In siciliano, dammusu significa “volta” o “intradosso”. I dammusi hanno una base cubica con muri spessi ad alto isolamento termico (sia invernale che estivo) sormontata da una cupola, atta a convogliare l’acqua piovana in una cisterna, una fossa murata coperta da una pseudo-volta, e, in estate, ad esporre cibi destinati al processo di essiccazione. Questa progettazione rappresenta un prezioso esempio di ingegneria idraulica.
I dammusi più antichi sono stati costruiti con il taiu, parola dialettale che indica un impasto di terra ed acqua. Quelli più moderni, invece, che risalgono ad un periodo in cui l’isola era maggiormente connessa alla Sicilia e hanno migliori prestazioni tecnologiche, sono in calce .

Il dammuso era composto da tre stanze: camera, camerino (dove dormivano i figli) e alcova.

◆ ◆ ◆ ◆ ◆ ◆ ◆

- [Esercizio breve 1]:
Elenca le stanze che, secondo il brano sui dammusi, componevano il dammuso.
Il brano e i record provengono da fonti diverse.

◆ ◆ ◆ ◆ ◆ ◆ ◆

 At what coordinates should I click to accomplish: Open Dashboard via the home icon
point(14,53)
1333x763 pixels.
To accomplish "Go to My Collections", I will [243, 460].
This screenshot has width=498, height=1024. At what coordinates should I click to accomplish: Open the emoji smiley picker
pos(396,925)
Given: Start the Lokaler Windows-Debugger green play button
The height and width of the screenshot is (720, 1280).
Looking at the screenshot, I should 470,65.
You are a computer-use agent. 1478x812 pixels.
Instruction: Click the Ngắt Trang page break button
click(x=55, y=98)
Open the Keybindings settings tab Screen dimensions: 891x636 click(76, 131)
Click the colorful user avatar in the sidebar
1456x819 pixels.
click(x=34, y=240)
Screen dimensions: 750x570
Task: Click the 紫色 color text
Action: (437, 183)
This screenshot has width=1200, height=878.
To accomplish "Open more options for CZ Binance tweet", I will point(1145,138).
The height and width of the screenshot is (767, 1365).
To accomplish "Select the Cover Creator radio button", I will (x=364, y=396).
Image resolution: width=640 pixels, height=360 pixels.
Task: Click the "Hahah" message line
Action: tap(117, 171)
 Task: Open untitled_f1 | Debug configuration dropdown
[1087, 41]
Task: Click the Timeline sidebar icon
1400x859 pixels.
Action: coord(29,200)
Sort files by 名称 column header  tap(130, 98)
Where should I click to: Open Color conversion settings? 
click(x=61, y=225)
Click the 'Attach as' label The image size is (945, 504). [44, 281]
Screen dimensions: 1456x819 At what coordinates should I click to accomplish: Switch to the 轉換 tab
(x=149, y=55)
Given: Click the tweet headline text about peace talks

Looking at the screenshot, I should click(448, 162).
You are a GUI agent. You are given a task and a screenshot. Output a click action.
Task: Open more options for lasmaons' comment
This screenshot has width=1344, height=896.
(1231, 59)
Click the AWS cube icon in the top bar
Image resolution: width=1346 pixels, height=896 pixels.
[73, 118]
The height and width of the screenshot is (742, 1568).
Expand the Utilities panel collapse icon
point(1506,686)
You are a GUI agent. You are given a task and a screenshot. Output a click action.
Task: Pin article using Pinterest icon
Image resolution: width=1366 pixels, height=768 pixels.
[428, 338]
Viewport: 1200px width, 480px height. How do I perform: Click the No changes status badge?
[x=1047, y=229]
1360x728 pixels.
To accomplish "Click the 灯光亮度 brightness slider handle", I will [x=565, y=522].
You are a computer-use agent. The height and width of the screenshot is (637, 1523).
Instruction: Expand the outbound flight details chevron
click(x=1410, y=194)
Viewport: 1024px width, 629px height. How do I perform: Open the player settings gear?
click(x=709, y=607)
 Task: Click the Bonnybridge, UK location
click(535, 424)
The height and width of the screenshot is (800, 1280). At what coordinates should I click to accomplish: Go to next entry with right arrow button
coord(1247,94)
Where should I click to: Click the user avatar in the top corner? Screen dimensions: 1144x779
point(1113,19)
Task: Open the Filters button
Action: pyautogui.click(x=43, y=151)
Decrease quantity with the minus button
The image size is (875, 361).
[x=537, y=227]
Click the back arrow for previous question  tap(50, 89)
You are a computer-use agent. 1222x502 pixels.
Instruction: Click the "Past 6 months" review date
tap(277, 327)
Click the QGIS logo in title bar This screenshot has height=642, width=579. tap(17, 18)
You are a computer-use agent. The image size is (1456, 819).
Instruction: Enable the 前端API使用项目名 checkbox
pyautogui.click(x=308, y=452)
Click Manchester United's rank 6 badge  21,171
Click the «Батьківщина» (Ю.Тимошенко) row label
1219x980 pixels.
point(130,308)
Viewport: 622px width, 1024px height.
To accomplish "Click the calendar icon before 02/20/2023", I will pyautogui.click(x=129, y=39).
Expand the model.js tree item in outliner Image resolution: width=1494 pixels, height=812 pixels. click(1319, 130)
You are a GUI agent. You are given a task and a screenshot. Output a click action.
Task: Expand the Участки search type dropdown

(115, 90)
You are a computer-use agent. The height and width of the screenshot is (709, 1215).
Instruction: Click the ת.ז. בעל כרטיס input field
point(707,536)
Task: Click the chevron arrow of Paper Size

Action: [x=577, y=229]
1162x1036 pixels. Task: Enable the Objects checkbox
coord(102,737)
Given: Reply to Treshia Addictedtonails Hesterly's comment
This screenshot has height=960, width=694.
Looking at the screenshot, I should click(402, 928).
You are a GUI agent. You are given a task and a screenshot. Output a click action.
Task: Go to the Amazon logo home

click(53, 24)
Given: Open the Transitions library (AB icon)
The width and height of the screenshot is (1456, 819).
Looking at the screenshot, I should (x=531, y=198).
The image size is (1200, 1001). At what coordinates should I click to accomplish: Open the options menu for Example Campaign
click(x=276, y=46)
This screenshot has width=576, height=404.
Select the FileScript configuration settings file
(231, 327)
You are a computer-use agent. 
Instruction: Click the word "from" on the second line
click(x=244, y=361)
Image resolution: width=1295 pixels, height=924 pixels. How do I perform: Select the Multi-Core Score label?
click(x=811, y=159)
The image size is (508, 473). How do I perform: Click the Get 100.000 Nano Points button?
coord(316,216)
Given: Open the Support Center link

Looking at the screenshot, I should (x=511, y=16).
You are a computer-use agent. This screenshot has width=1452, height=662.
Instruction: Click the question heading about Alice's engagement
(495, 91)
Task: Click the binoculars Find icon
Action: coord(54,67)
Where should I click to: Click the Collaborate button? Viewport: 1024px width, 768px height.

◆ ◆ ◆ ◆ ◆ ◆ ◆

- [Esercizio breve 2]:
Per favore, trascrivi in una tabella Markdown soltanto le righe dei record dalla riga che contiene "Given: Open the Transitions library (AB icon)" alla riga che contiene "click(x=276, y=46)", estremi inclusi. Usa le colonne "Numero" e "Riga" e ometti le righe vuote.

- [Risposta completa 1]:
Camera, camerino e alcova.

- [Risposta completa 2]:
| Numero | Riga |
|---|---|
| 1 | Given: Open the Transitions library (AB icon) |
| 2 | The width and height of the screenshot is (1456, 819). |
| 3 | Looking at the screenshot, I should (x=531, y=198). |
| 4 | The image size is (1200, 1001). At what coordinates should I click to accomplish: Open the options menu for Example Campaign |
| 5 | click(x=276, y=46) |